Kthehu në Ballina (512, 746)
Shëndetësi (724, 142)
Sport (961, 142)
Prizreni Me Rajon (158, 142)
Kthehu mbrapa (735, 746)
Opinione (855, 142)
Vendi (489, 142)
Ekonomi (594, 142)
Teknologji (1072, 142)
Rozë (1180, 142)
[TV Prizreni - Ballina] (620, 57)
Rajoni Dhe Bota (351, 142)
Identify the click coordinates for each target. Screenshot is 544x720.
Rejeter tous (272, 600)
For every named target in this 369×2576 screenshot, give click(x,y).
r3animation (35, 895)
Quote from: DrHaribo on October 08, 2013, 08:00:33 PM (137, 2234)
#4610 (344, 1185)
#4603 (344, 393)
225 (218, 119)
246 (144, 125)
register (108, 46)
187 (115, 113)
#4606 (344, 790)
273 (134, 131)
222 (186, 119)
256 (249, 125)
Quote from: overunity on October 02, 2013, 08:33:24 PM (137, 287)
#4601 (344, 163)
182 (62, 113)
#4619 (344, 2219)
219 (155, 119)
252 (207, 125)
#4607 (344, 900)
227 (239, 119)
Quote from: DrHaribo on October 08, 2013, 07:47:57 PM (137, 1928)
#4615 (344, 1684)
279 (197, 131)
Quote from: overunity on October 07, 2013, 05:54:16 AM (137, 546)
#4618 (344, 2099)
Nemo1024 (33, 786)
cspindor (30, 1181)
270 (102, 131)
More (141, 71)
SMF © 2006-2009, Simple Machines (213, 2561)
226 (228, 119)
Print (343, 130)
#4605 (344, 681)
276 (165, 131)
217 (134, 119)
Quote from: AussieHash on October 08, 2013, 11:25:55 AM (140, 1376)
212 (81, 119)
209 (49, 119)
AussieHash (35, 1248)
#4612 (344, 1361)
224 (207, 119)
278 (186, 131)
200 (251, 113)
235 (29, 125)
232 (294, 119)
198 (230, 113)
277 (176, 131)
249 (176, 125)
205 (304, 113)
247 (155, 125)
__________
**INSTRUCTIONS FOR THE TASK**: Count how many lines in the data above contain the word "October", and reply with only that number.

**CORRECT OUTPUT**: 5